◆ **Exercises to complete**:
(A) Copy from the Hubert Pierlot article the passage that begins with the words "- Preceded by: Paul-Henri" and ends after the words "of Louvain (Lic.)".
(B) Write a continuation of the article on Hubert Pierlot, starting after its final sentence.

Prime Minister of Belgium
- In office 22 February 1939 – 12 February 1945
- Monarch: Leopold III
- Regent: Prince Charles (1944–45)
- Preceded by: Paul-Henri Spaak
- Succeeded by: Achille Van Acker

Personal details
- Born: 23 December 1883 Cugnon, Luxembourg Province, Belgium
- Died: 13 December 1963 (aged 79) Uccle, Brussels, Belgium
- Party: Catholic Party Christian Social Party
- Education: Catholic University of Louvain (Lic.)

Military service
- Allegiance: Belgium
- Branch/service: Belgian Army
- Years of service: 1914–1918
- Rank: Lieutenant
- Unit: 20th Regiment of the Line
- Battles/wars: World War I German invasion of Belgium; Battle of the Yser; ;

= Hubert Pierlot =

Prime Minister of Belgium from 1939 to 1945

Count Hubert Marie Eugène Pierlot (/fr/, 23 December 1883 – 13 December 1963) was a Belgian politician and Prime Minister of Belgium, serving between 1939 and 1945. Pierlot, a lawyer and jurist, served in World War I before entering politics in the 1920s. A member of the Catholic Party, Pierlot became Prime Minister in 1939, shortly before Belgium entered World War II. In this capacity, he headed the Belgian government in exile, first from France and later Britain, while Belgium was under German occupation.

During the German invasion of Belgium in May 1940, a violent disagreement broke out between Pierlot and King Leopold III over whether the King should follow the orders of his ministers and go into exile or surrender to the German Army. Pierlot considered Leopold's subsequent surrender a breach of the Constitution and encouraged the parliament to declare Leopold unfit to reign. The confrontation provoked a lasting animosity between Pierlot and other conservatives, who supported the King's position and considered the government's exile to be cowardly.

◆ **Extracted material**:
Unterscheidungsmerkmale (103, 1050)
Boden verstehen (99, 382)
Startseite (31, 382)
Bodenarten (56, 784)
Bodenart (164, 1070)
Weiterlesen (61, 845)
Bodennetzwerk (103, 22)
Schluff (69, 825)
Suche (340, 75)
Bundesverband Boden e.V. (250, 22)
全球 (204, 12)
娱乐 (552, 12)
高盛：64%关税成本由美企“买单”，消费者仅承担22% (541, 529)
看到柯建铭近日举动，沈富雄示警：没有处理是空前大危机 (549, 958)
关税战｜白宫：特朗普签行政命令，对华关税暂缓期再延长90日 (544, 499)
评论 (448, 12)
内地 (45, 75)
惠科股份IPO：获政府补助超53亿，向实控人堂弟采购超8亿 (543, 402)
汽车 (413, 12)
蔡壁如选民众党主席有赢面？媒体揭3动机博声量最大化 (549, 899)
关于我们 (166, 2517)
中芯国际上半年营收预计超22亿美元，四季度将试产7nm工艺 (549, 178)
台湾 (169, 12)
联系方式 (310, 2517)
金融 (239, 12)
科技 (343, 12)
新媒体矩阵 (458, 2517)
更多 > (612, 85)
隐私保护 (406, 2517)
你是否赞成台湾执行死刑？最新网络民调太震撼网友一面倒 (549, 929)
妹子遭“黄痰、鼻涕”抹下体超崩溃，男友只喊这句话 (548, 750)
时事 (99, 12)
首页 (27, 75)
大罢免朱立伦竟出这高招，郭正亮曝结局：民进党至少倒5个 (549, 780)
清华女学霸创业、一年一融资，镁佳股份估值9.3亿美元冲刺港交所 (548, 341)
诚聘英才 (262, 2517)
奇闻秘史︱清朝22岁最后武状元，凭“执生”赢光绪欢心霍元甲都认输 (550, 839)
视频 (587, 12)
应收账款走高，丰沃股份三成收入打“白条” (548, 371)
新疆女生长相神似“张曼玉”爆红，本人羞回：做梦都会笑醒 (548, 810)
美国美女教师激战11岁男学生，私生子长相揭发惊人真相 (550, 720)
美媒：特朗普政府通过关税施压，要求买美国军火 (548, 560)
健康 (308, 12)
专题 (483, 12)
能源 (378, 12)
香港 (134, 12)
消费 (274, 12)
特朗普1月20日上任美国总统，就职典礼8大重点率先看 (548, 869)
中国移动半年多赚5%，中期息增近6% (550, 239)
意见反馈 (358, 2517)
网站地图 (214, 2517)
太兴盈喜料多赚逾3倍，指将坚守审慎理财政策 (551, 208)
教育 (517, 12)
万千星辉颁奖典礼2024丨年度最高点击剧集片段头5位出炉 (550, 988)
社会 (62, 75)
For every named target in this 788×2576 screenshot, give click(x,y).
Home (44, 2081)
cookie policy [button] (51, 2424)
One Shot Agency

◆ **Numbered answers**:
(A)
- Preceded by: Paul-Henri Spaak
- Succeeded by: Achille Van Acker

Personal details
- Born: 23 December 1883 Cugnon, Luxembourg Province, Belgium
- Died: 13 December 1963 (aged 79) Uccle, Brussels, Belgium
- Party: Catholic Party Christian Social Party
- Education: Catholic University of Louvain (Lic.)

(B)
While in exile in London between 1940 and 1944, Pierlot served as both the prime minister of Belgium and minister of Defence and played an important role in wartime negotiations between the Allied powers, laying the foundation for Belgian post-war reconstruction. After the liberation of Belgium in September 1944, Pierlot returned to Brussels where, against his wishes, he headed a fresh government of national unity until February 1945. Criticism from the political left and the failure of the new government to deal with the serious issues facing the country following the liberation led to the fall of the government in February 1945 and he was replaced by the socialist Achille Van Acker. Pierlot's stance against Leopold III during the war made him a controversial figure during his lifetime and he was widely disliked in the same royalist and conservative circles from which his own Catholic Party (later the Christian Social Party) drew most of its support.

He retired from politics in 1946 amid the crisis of the Royal Question, surrounding whether Leopold could return to the Belgian throne, and died peacefully in 1963. After his death, Pierlot's reputation improved as the decisions he took during the war were reconsidered by historians.

==Birth and early career==
Pierlot was born in Cugnon, a small village between Bertrix and Bouillon, in the Belgian Province of Luxembourg on 23 December 1883. His parents belonged to an eminent and wealthy Catholic family which was part of the Belgian conservative establishment. His brother, Jean Pierlot, would later become a member of the Belgian Resistance during the war and died in a German concentration camp in 1944.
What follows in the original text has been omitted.